## Genanntes Ziel:
Ermittle, in wie vielen Zeilen der Datensätze unten die Zeichenfolge „coordinates“ vorkommt, wobei Groß- und Kleinschreibung zählt. Gib nur die Zahl an.

Zeilen dazu, wo Ziele erscheinen
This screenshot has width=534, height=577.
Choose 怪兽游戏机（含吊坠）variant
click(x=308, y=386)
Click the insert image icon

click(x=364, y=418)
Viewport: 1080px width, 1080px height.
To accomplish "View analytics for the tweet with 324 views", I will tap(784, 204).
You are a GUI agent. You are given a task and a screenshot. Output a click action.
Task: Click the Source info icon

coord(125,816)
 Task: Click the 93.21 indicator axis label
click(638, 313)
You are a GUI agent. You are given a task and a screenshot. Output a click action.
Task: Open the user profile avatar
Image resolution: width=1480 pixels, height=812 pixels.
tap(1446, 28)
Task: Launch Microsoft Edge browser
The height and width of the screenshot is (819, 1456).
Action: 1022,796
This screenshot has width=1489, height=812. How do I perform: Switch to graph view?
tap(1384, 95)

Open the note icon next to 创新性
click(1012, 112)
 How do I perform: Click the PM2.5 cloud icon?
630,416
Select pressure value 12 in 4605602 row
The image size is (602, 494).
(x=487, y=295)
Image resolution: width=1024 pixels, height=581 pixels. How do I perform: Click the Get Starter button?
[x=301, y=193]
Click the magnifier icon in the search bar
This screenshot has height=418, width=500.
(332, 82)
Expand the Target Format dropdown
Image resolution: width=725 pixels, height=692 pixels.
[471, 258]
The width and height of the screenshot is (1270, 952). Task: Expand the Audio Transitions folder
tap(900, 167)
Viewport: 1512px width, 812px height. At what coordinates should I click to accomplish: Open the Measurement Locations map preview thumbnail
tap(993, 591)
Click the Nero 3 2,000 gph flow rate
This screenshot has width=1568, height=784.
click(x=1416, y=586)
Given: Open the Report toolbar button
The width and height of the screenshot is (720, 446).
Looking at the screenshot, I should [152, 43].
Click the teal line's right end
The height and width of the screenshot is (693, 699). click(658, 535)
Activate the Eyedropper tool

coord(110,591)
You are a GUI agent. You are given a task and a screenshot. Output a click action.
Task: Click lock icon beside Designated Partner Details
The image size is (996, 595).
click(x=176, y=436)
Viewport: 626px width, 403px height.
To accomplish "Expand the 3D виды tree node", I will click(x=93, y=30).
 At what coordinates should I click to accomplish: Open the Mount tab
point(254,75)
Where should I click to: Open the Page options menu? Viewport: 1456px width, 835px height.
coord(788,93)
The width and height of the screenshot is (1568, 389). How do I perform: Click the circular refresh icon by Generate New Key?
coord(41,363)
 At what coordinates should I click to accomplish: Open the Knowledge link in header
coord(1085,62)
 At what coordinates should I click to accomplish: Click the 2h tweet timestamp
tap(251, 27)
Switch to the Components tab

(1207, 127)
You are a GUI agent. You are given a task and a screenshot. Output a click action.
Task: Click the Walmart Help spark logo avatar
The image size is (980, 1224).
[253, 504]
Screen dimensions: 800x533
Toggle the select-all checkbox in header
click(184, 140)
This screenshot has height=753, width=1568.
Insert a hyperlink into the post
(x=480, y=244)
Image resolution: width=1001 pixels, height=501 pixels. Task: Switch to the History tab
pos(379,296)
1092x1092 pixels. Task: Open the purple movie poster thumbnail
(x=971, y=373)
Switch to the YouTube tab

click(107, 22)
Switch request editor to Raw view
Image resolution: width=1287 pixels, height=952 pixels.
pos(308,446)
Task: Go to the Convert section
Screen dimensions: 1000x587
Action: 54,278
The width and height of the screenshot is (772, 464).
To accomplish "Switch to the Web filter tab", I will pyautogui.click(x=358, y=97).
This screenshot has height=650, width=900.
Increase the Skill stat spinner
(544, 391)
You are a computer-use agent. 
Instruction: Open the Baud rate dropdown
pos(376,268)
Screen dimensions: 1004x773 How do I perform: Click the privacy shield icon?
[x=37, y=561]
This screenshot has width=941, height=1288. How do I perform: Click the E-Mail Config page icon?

## Antwort:
4